──────── Exercise inputs ────────

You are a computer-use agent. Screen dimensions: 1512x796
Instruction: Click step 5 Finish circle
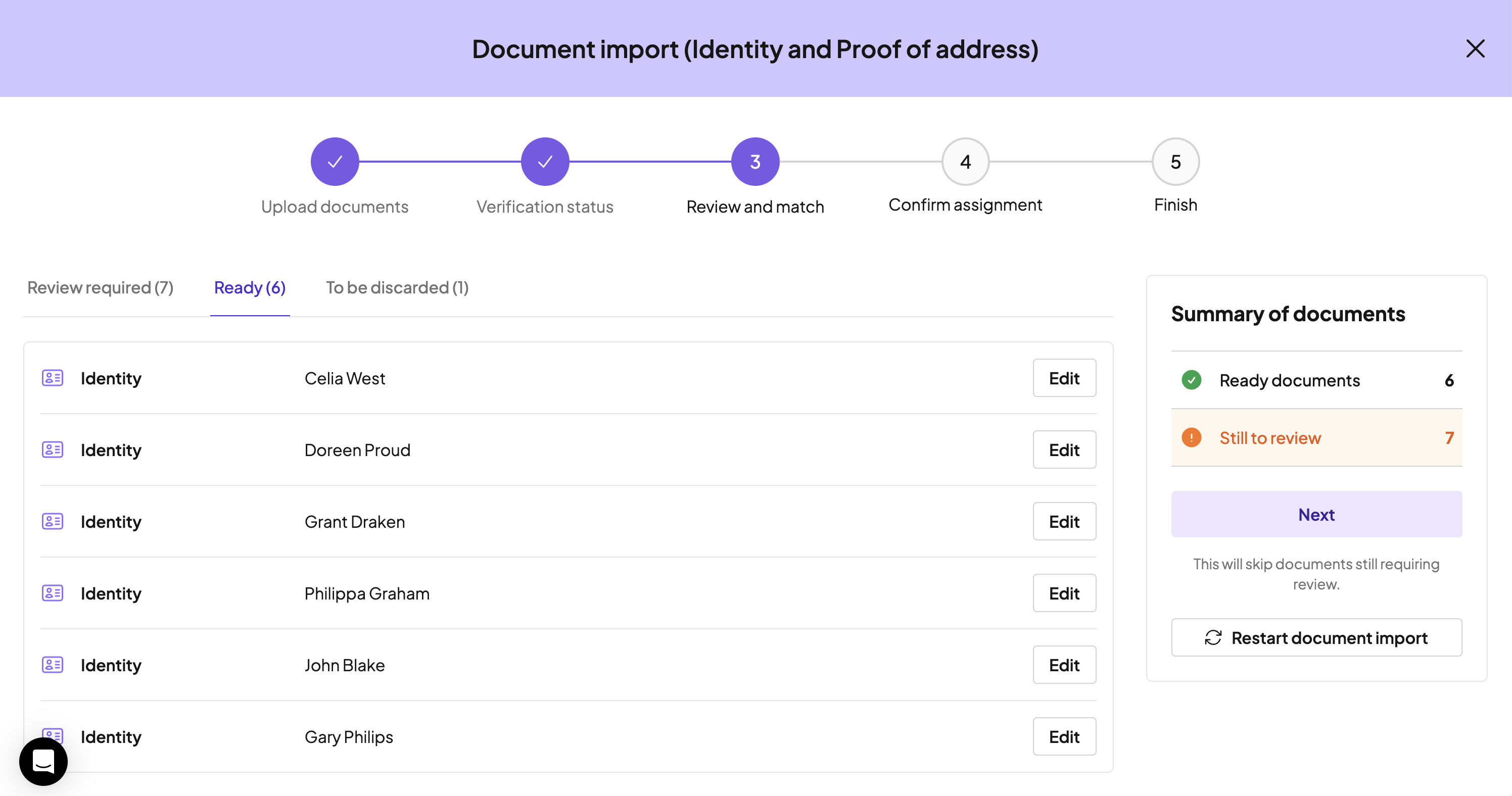pyautogui.click(x=1175, y=161)
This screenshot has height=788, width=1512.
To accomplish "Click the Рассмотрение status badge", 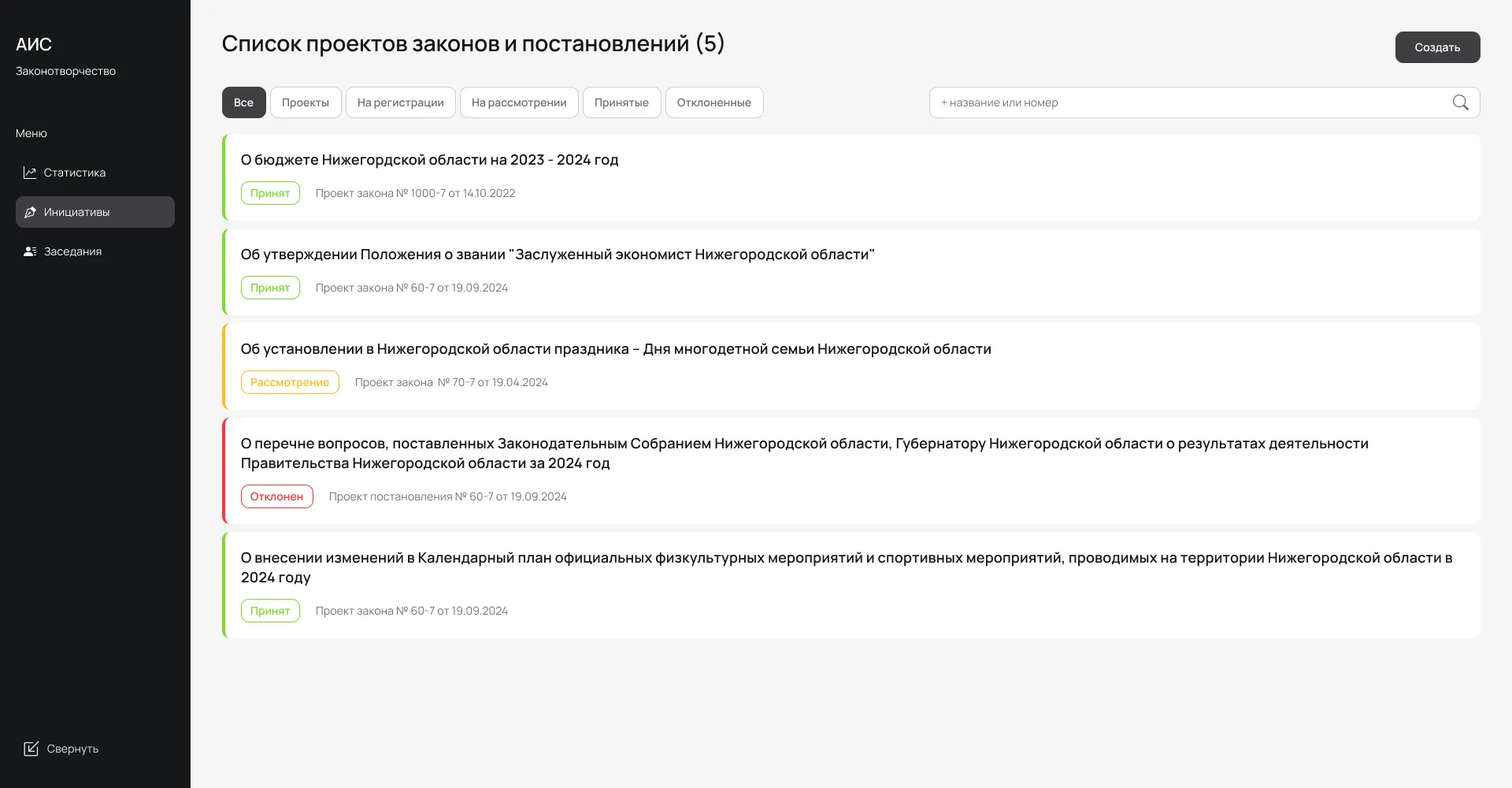I will coord(290,381).
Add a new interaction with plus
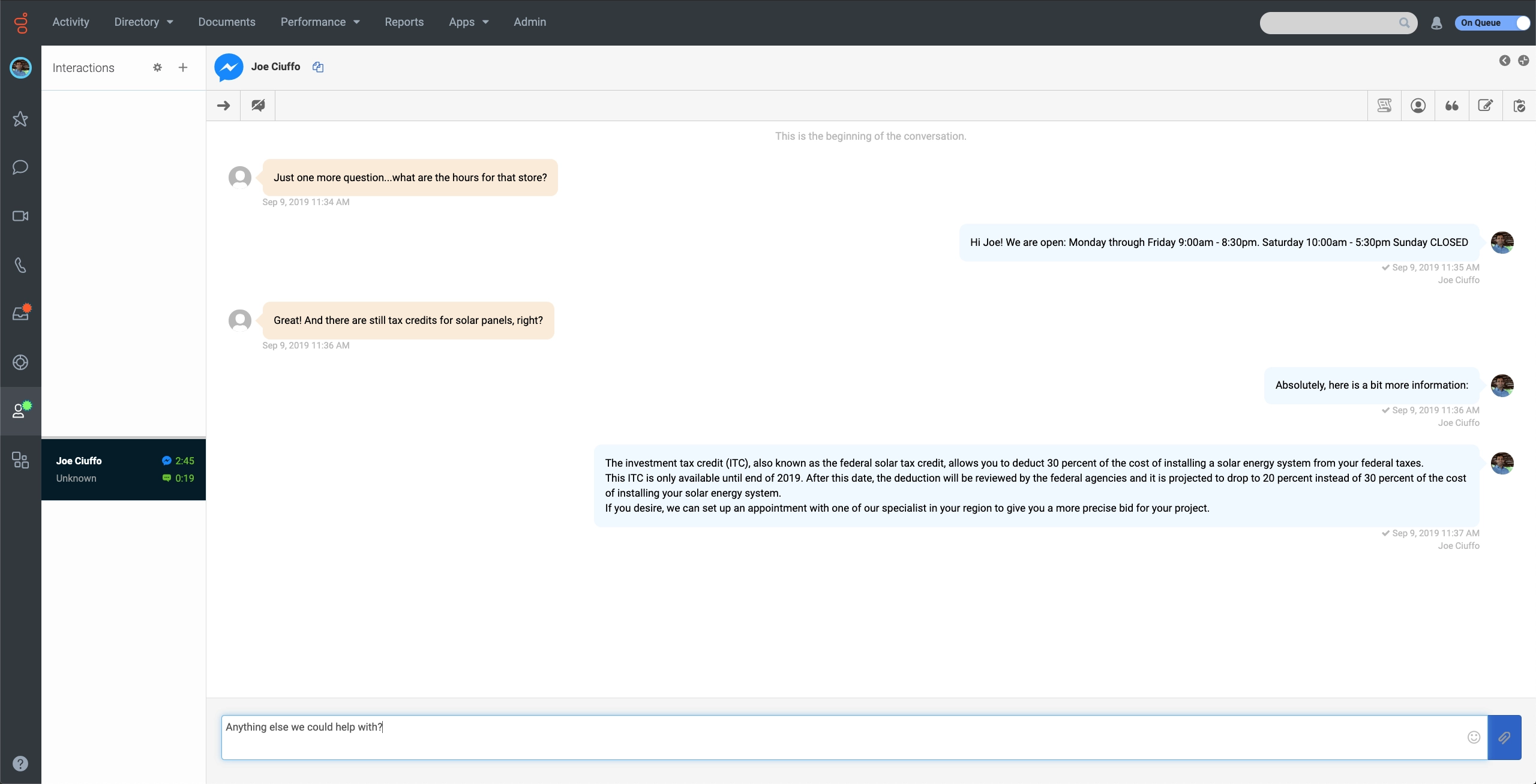 click(x=183, y=68)
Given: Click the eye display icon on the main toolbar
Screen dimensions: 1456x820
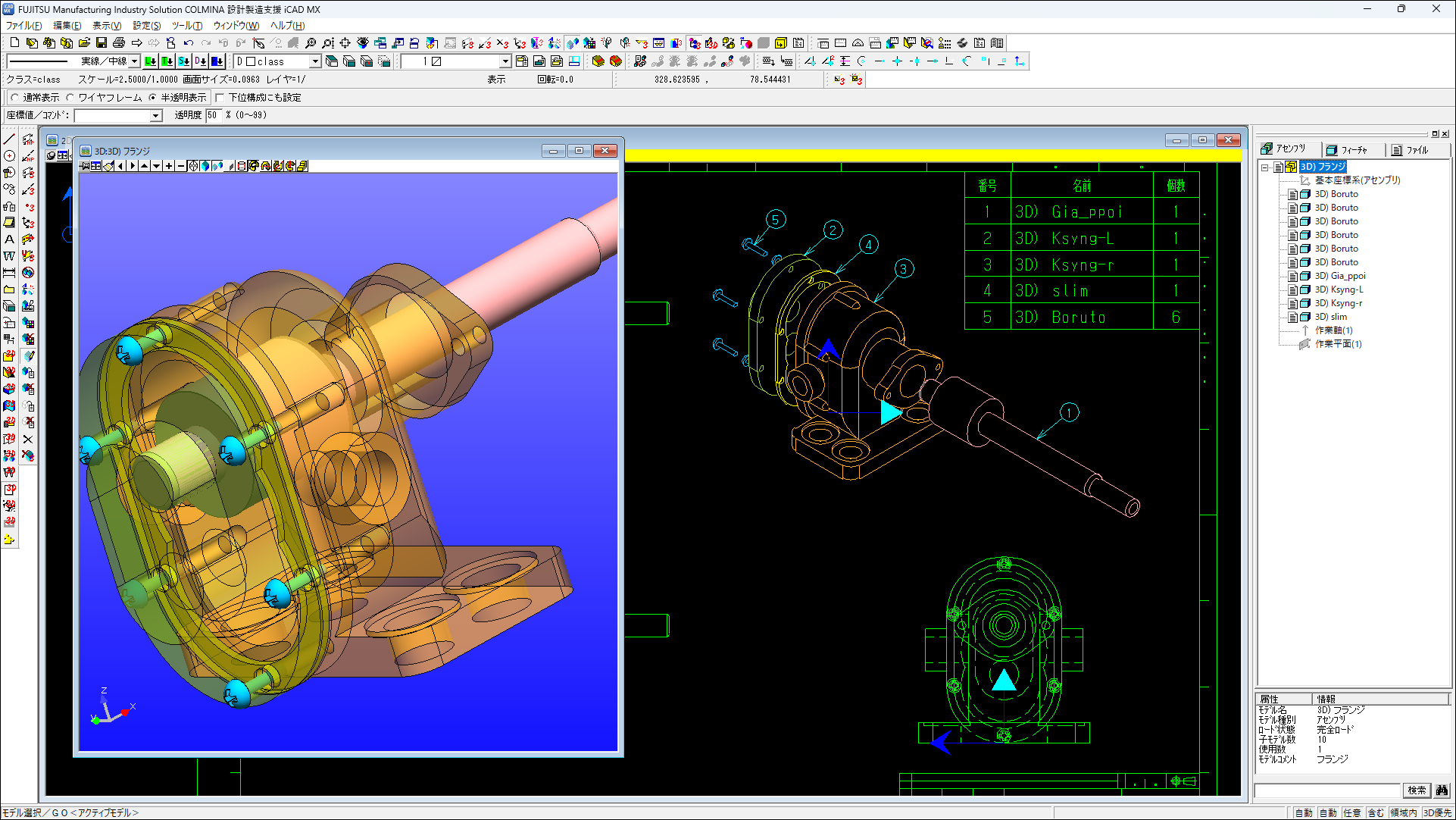Looking at the screenshot, I should pyautogui.click(x=364, y=43).
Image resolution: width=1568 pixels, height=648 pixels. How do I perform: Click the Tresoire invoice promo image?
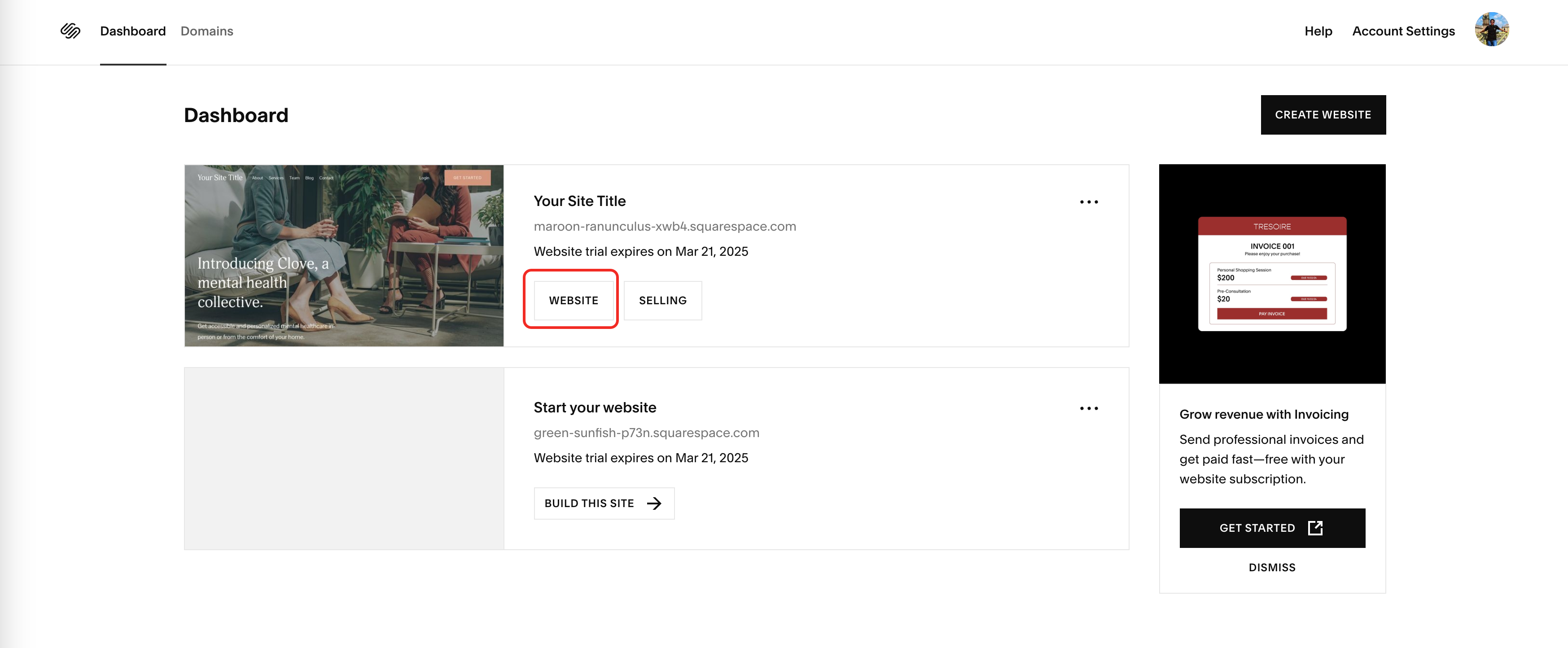(x=1271, y=274)
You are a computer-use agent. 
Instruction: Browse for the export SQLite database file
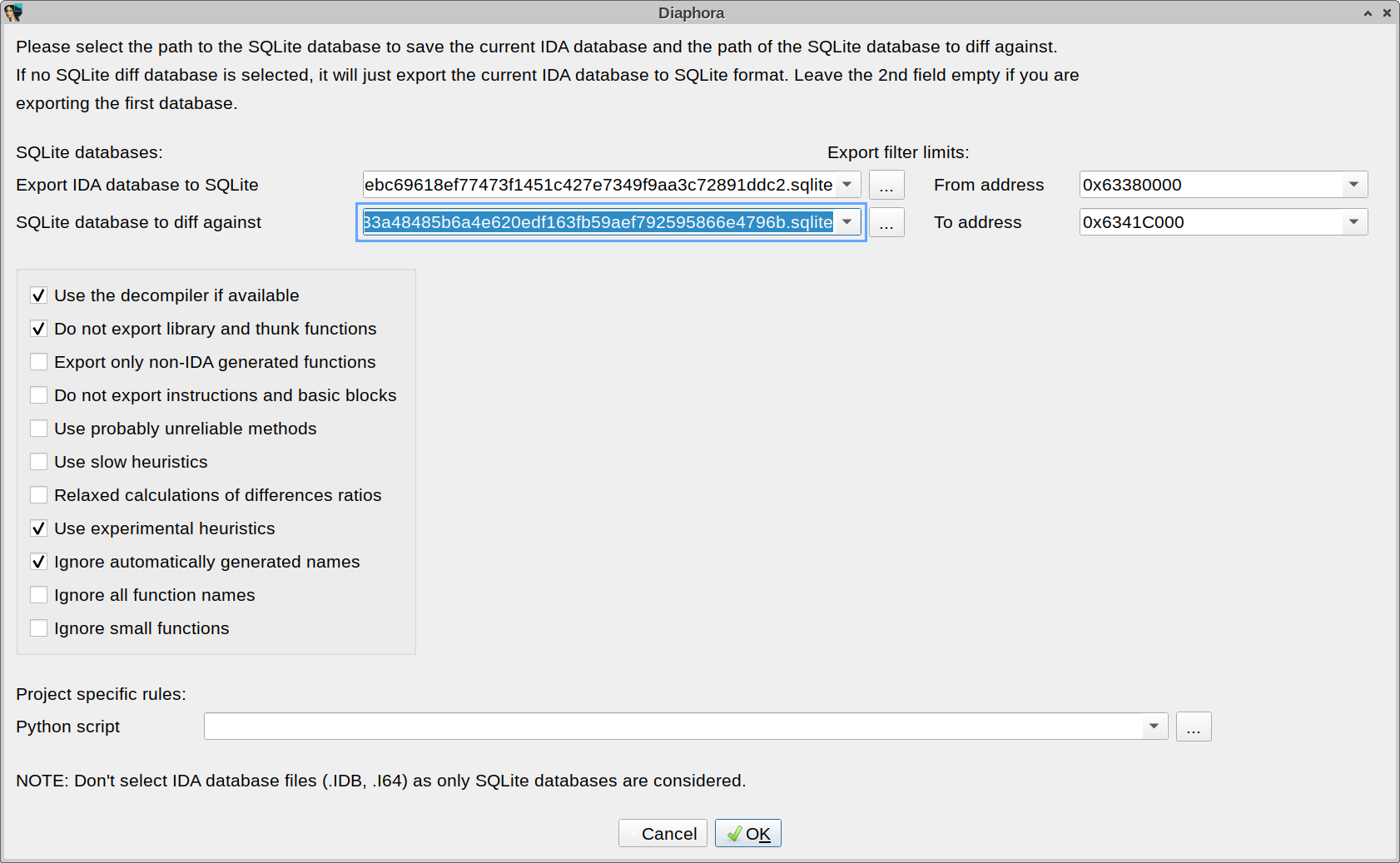(x=886, y=185)
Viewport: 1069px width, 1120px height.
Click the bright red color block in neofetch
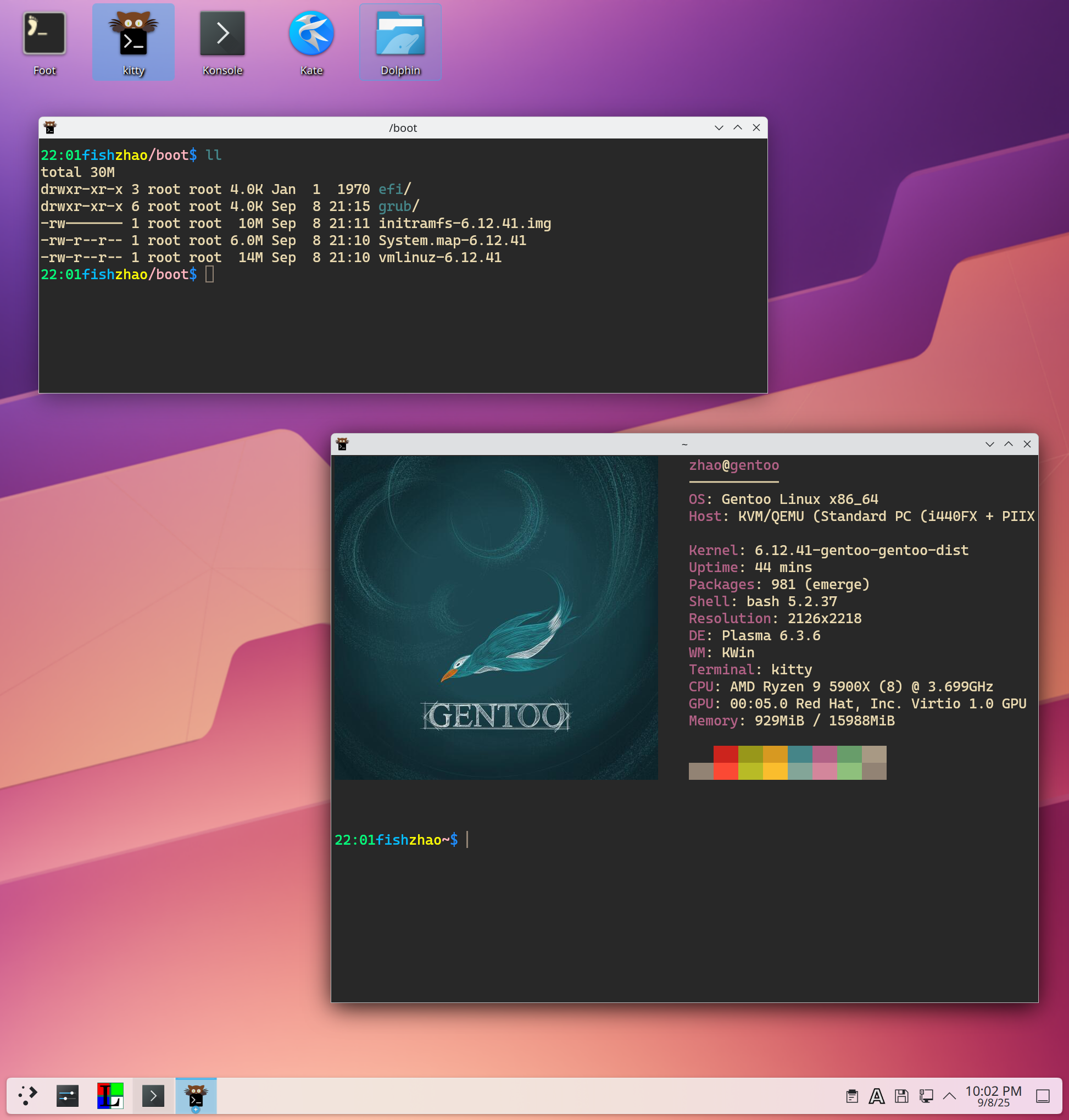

────────

__What to work on__. Your answer must be exactly the lines from the one with "Given: Click the" through the last line of the entries, both included, with no pictures; please add nothing else.

__Your solution__.
Given: Click the eye display icon on the main toolbar
Screen dimensions: 1456x820
Looking at the screenshot, I should pyautogui.click(x=364, y=43).
Image resolution: width=1568 pixels, height=648 pixels. How do I perform: Click the Tresoire invoice promo image?
(x=1271, y=274)
You are a computer-use agent. 
Instruction: Browse for the export SQLite database file
(x=886, y=185)
Viewport: 1069px width, 1120px height.
Click the bright red color block in neofetch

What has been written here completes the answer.